Of Ticks and Misery

Critics have called the new documentary Under Our Skin many things, including “superb” (Time Out New York), “expert storytelling” (Tribeca Film Festival), “artfully shot, dramatic” (Variety) and “a riveting, taut thriller” (Maine International Film Festival).

Director Andy Abrahams Wilson calls it a chance for atonement.  “My twin sister contracted Lyme disease years ago,” says the Sausalito resident in the Bridgeway office that houses his production company Open Eye Pictures. “And I didn’t realize how ill she was. In hindsight I wasn’t patient or understanding. I thought maybe she was just being lazy.”

It took Wilson two years, 350 hours of film, and bottomless heartache to learn how wrong he was. The Emmy-nominated producer/director plunged himself into the Lyme disease issue: documenting the lives of sufferers, investigating the controversies about treatment, exposing a conflict-of-interest scandal in the medical establishment—and raising the red flag of epidemic.

“That is not too strong a word, no,” the handsome 44-year-old says solemnly. “The Centers for Disease Control estimate that more than 200,000 people are getting Lyme each year—which makes it the fastest-growing infectious disease in the country, greater than AIDS and West Nile virus combined.”

For those unacquainted with Lyme disease, it can result from a bite of a deer tick infected with the bacterium Borrelia burgdorferi. Symptoms range from rash, fever, chills and body aches to joint swelling, weakness and paralysis. When diagnosed correctly and early, it’s relatively easy to cure; when misdiagnosed, unrecognized or left untreated, the disease can be debilitating or even deadly.

And the North Bay is a potential hotbed of Lyme infection. “Just the other day I was in our neighborhood restaurant having lunch,” says Wilson, “and knew pretty much everyone in there. And when I added it up, I realized that fully half of them had Lyme disease. And that’s just one little slice of Marin life.”

There’s no way of knowing exact numbers, he says. “California doesn’t keep records on Lyme—we’re not required to.
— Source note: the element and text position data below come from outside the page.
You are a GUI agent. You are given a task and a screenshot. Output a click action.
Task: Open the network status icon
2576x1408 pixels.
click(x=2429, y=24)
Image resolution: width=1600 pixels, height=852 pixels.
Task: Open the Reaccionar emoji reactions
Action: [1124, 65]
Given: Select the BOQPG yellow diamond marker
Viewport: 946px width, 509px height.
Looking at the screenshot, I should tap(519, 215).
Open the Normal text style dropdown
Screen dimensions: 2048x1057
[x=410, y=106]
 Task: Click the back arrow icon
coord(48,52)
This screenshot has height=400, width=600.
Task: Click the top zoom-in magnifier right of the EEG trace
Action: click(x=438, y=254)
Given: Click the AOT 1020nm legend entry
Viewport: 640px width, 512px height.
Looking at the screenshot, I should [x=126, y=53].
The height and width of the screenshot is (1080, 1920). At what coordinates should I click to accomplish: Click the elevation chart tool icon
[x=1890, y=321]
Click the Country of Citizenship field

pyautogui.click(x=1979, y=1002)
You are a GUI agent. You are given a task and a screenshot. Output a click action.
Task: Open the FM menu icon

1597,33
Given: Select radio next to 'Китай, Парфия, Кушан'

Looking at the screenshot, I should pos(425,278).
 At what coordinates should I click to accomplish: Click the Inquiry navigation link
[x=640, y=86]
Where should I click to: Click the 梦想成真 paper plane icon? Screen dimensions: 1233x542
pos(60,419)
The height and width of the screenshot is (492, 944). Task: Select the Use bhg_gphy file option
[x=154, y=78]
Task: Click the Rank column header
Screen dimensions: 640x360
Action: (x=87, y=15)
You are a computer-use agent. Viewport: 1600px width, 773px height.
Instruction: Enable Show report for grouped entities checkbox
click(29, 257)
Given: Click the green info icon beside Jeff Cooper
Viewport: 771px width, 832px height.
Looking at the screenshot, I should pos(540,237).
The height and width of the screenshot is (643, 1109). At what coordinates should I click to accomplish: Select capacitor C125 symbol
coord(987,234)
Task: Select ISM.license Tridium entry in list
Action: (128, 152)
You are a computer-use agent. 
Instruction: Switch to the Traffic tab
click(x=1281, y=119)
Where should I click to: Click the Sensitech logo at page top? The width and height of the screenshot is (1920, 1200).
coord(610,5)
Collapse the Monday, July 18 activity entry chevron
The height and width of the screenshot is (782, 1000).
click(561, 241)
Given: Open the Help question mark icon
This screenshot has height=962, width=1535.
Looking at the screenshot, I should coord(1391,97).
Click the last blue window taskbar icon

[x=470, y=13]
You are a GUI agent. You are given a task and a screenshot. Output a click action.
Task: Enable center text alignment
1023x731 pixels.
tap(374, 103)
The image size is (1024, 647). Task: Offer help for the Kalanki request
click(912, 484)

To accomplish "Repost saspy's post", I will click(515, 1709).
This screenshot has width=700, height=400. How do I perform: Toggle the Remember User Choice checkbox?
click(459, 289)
But Marin, Sonoma, Napa, Mendocino and Santa Cruz counties are all fertile ground for the deer tick that carries it.”

Unfortunately, Wilson says, Lyme is so hard to diagnose that thousands of people are either undiagnosed or misdiagnosed as having other primary ailments—from chronic fatigue to depression to fibromyalgia to MS and ALS. Marin resident and author Amy Tan, who appears in Under Our Skin, was misdiagnosed for years, suffering effects ranging from headaches to brain lesions, temporarily ending up in a wheelchair. No one in her fleet of doctors even considered that she might have Lyme.

“Amy’s story is sadly typical,” says Wilson. “It’s a twofold failure of the medical community: they don’t know the best ways to test for Lyme, and even when they conclude it is Lyme, they can’t agree on how to treat it.”

The film suggests that the medical board governing treatment for chronic Lyme is guilty of conflicts of interest and in bed with insurance companies—a contention now confirmed by a successful lawsuit brought by Connecticut Attorney General Richard Blumenthal.

As if the misery of Lyme weren’t enough, insurance companies have been refusing to pay for its treatment. “It’s because the medical gatekeepers (primary care providers) haven’t recognized chronic Lyme as a disease,” says Wilson. “Obviously, since it’s a long-term illness, it’s an expensive one. Insurance companies want to pretend it doesn’t exist.”

One of the film’s most compelling profiles is that of Mandy Hughes, a former animal trainer at SeaWorld and Cheryl Tiegs look-alike who suffered neurological damage when her Lyme went undiagnosed for several years. In the film she bitterly repeats what one doctor told her: “There’s no medicine for someone like you. You’re an attractive girl and obviously you don’t feel like you’re getting enough attention.”

Wilson documented Hughes’s story  and dozens of others with his camera, recording their struggles and, with the lucky ones, their slow roads to recovery. He also recorded the stories of people whose family members lost their fights with the disease, including a child whose mother claims her daughter died while doctors fought over how to treat her. It was enough to make the veteran filmmaker lose his composure. 

“Being around these people for all this time was a real privilege, but also very difficult,” he says. “I finally broke down after the funeral sequence; I was just sobbing in front of my coworkers. I guess I had been absorbing all this heartbreak and just had to let it go.”

Galvanized by what he’d learned, Wilson has gone from dispassionate chronicler of events to crusader for change.

“It’s great to have gotten all the great reviews,” he says, “but this won’t feel like a success to me until it becomes a watercooler topic. People need to see the film and become informed, so we can help curb the epidemic.”

Maybe then, his penance will be complete.

Under Our Skin: An Infectious New Film About Microbes, Money and Medicine will be featured at the Mill Valley Film Festival (mvff.org) October 11 at the Sequoia Theatre  in Mill Valley and October 12 at the Rafael Film Center.